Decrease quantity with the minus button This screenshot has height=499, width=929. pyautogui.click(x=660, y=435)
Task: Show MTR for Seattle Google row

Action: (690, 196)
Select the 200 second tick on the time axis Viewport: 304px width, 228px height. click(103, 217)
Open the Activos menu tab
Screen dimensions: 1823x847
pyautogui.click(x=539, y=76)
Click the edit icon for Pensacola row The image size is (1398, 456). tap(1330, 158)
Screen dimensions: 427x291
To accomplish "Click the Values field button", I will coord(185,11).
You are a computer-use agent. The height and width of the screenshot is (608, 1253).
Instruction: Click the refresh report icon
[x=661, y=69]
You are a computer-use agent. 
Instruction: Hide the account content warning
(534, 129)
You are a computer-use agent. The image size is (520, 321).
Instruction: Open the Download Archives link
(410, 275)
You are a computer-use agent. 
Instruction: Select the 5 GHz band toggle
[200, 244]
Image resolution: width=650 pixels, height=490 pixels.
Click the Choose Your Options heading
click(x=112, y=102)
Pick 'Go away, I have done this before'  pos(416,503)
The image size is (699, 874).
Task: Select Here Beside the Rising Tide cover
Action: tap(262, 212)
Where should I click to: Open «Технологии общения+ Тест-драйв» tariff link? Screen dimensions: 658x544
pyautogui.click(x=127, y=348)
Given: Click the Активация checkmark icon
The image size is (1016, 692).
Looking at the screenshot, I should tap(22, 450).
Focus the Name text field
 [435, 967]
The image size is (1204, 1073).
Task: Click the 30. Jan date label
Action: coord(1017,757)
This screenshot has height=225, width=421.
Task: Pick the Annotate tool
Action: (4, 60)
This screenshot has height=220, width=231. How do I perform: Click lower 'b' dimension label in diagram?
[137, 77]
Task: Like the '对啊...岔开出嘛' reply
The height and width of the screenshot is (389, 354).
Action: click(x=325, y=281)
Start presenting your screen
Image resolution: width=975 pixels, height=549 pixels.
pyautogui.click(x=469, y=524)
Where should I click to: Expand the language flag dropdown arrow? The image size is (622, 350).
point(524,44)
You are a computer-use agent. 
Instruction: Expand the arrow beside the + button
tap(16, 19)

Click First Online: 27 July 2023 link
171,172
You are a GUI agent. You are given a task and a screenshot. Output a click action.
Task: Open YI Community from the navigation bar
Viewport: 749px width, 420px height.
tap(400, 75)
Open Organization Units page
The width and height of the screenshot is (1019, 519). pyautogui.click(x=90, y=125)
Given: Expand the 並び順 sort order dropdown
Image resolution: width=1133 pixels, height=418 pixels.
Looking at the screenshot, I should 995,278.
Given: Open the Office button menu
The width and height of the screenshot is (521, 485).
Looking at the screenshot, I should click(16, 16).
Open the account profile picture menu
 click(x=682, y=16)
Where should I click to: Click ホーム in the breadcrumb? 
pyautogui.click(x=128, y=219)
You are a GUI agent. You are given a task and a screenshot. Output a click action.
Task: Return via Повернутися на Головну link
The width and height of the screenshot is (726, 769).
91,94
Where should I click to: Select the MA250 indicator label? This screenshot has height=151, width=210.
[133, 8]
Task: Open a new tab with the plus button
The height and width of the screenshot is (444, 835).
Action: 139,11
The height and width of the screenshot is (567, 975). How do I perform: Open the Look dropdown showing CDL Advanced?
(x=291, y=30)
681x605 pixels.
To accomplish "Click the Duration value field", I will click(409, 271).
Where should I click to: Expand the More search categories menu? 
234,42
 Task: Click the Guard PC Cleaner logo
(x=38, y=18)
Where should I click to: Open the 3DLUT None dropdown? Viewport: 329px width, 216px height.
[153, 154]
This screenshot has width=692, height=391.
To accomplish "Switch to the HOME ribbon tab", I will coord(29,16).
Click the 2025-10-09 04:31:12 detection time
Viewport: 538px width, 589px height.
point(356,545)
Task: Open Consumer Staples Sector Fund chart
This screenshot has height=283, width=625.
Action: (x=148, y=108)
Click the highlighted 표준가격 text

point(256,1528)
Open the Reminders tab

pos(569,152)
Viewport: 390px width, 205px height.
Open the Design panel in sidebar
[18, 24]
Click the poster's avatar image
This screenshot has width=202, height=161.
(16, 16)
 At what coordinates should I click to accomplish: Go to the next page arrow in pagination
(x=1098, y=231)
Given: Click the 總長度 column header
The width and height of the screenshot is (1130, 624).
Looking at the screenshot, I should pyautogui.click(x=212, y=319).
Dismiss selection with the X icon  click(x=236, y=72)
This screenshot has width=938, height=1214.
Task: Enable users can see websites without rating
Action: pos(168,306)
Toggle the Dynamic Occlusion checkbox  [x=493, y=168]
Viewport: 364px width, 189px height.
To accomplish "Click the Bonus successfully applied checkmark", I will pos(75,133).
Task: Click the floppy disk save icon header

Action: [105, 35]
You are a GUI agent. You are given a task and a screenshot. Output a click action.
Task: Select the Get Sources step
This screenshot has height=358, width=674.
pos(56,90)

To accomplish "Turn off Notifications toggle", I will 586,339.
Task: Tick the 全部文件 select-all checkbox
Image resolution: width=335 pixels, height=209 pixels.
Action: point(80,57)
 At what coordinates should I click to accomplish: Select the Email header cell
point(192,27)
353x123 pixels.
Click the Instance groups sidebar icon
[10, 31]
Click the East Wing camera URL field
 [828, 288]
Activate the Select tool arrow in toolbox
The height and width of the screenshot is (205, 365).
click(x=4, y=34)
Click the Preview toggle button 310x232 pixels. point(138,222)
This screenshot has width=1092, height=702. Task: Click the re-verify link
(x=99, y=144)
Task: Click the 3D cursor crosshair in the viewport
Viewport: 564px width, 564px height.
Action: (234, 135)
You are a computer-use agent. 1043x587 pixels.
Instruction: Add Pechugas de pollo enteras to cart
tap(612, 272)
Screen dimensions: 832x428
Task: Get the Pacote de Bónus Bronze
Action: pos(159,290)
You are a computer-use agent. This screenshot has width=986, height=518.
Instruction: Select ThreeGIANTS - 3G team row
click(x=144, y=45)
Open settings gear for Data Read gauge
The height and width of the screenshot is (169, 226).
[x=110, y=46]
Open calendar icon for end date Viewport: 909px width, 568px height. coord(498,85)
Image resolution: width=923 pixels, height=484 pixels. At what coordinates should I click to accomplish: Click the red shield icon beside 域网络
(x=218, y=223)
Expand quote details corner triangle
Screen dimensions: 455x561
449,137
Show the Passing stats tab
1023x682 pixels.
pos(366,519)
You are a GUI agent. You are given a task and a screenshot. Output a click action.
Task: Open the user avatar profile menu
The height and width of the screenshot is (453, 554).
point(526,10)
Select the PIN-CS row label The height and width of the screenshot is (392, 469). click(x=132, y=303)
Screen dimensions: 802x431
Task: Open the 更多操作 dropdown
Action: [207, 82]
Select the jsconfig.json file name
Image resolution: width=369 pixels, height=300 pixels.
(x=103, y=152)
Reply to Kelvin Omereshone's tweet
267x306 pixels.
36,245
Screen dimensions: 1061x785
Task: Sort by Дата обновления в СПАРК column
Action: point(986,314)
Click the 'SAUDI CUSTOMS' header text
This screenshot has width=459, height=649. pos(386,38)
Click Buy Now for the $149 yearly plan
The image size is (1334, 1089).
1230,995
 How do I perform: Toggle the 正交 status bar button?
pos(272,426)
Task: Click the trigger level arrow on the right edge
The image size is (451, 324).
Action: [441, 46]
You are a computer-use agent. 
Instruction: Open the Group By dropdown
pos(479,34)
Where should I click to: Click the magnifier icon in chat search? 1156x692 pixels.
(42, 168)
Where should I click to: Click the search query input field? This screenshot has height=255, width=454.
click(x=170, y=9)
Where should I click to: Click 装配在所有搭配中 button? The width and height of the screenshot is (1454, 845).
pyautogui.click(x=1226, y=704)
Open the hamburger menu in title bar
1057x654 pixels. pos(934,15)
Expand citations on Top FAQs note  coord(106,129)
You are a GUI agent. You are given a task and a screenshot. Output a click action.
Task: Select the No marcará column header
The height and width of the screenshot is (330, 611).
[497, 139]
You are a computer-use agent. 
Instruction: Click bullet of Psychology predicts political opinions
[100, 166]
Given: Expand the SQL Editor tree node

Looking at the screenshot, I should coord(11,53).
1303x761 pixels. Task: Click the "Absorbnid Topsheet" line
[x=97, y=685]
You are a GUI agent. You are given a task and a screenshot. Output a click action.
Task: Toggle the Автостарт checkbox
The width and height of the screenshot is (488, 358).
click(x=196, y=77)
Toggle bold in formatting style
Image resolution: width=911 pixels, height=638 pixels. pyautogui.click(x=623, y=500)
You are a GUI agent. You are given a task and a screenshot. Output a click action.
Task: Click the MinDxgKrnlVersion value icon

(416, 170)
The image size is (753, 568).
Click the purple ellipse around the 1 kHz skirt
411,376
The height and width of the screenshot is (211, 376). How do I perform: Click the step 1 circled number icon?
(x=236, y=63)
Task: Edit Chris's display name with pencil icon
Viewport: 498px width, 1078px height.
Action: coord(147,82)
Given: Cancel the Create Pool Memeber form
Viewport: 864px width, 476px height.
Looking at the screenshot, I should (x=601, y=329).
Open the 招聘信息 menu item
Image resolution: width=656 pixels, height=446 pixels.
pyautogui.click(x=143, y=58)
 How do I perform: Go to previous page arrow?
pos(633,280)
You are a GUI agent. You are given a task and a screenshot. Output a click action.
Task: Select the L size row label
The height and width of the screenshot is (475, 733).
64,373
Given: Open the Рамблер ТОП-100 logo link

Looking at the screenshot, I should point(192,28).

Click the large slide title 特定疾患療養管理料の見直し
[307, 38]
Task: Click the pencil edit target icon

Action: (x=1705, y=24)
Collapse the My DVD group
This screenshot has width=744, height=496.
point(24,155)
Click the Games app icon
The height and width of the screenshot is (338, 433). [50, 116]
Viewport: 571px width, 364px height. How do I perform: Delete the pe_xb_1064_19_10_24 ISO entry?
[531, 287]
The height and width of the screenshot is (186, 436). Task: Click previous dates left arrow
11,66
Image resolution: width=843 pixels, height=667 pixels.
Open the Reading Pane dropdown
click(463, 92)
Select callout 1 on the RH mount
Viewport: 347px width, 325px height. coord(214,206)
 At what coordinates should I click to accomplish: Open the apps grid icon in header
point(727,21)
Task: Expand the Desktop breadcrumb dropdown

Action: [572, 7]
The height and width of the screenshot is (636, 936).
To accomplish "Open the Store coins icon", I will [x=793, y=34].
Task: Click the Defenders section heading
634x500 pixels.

^^^^^^^^

• **Work request**: From the entries above, tally every line holding the string "avatar". Give only the count.

• **Task answer**: 2